■ **PROBLEM TO SOLVE**: In the abstract on minK in the I_Ks channel, what mechanism do the authors suggest for Cd²⁺'s effect on I_Ks?

■ **SELECTED EXCERPT**:
● ● ● ● ●

Location and Orientation of minK within the I_Ks Potassium Channel Complex

The slowly activating cardiac potassium current (I_Ks) is generated by a heteromultimeric potassium channel complex consisting of pore-forming (KvLQT1) and accessory (minK) subunits belonging to the KCNQ and KCNE gene families, respectively. Evidence indicating that minK residues line the I_Ks pore originates from the observation that two minK cysteine mutants (G55C and F54C) render I_Ks Cd²⁺-sensitive. We have identified a single cysteine residue in the KvLQT1 S6 segment (Cys-331) that contributes to Cd²⁺ coordination in conjunction with cysteine residues engineered into the minK transmembrane domain. This observation indicates that minK resides in close proximity to S6 in the I_Ks channel complex. On the basis of homology modeling that compares the KvLQT1 S6 segment with the structure of the bacterial potassium channel KcsA, we predict that the sulfhydryl side chain of Cys-331 projects away from the central axis of the KvLQT1 pore and suggest that minK resides outside of the permeation pathway. A preliminary model illustrating the orientation of minK with S6 was validated by successful prediction of a novel Cd²⁺ binding site created within the I_Ks channel complex by engineering additional cysteine residues into both subunits. Our results indicate the location and orientation of minK within the I_Ks channel complex and further suggest that Cd²⁺ exerts its effect on I_Ks through an allosteric mechanism rather than direct pore blockade.

● ● ● ● ●

■ **DATA PROVIDED**:
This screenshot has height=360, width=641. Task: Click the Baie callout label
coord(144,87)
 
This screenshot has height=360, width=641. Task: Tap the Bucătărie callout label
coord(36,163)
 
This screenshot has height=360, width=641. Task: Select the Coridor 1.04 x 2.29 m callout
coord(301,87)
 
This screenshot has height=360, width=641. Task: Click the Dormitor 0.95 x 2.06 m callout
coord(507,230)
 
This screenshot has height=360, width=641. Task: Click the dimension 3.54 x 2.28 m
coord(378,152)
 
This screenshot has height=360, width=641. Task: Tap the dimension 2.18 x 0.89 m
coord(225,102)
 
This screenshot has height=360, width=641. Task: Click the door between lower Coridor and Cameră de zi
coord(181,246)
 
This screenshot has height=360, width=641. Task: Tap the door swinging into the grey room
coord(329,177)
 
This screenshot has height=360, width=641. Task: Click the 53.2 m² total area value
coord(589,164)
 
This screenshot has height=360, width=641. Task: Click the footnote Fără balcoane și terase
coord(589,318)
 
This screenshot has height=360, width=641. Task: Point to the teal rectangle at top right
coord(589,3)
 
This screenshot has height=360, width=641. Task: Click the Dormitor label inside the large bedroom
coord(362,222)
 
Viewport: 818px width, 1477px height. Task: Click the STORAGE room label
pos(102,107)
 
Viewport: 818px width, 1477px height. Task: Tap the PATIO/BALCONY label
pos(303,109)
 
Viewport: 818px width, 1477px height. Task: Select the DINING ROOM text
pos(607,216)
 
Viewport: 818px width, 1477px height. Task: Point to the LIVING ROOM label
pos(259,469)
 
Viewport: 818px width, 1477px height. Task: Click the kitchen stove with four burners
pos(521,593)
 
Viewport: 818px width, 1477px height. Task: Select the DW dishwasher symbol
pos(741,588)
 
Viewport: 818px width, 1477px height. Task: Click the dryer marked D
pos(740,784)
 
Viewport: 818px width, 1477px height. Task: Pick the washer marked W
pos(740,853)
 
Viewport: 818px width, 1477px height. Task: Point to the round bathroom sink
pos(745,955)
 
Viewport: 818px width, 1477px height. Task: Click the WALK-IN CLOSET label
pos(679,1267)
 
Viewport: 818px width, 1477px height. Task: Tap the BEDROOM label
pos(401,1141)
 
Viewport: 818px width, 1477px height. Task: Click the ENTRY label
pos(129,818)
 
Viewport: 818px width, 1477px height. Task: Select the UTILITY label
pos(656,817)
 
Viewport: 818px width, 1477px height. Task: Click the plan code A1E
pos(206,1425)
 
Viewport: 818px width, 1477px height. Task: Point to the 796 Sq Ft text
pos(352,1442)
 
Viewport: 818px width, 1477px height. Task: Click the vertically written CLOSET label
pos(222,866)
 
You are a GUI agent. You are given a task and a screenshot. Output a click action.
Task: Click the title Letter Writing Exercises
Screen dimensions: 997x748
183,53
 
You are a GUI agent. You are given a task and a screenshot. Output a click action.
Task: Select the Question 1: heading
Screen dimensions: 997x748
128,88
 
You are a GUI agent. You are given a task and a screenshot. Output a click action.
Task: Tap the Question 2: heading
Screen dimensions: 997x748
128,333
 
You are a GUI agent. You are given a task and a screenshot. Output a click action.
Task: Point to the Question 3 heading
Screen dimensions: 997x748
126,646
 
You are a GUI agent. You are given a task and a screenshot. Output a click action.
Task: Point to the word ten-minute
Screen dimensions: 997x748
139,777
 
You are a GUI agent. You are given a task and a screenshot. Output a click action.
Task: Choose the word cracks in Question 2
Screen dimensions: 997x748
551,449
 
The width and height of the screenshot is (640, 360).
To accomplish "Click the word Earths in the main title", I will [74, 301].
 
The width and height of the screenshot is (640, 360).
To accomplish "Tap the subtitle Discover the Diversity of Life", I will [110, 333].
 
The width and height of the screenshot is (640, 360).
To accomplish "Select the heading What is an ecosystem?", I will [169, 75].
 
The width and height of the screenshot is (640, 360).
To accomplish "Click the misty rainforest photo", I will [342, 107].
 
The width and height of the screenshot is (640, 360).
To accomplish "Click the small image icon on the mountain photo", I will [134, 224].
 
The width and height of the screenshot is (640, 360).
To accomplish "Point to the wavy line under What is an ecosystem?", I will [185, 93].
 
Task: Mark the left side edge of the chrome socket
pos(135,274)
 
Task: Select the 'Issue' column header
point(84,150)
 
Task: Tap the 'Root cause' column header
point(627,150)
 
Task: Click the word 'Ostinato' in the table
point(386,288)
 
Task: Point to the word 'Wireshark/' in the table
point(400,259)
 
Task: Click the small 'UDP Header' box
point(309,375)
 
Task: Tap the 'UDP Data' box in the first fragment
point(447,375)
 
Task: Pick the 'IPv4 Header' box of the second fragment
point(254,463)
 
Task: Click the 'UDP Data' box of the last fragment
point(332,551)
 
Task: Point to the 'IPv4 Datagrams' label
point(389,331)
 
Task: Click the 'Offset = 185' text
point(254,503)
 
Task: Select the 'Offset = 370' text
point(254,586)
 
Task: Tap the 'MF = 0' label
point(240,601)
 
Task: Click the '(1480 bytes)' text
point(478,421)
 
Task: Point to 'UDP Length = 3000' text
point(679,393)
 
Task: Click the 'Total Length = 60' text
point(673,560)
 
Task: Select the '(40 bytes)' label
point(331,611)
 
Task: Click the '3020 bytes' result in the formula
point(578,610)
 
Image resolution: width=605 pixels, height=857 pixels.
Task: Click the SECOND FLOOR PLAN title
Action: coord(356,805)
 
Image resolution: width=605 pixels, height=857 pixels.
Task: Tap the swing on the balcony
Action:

● ● ● ● ●

■ **RESPONSE TO THIS EXERCISE**: An allosteric mechanism rather than direct pore blockade.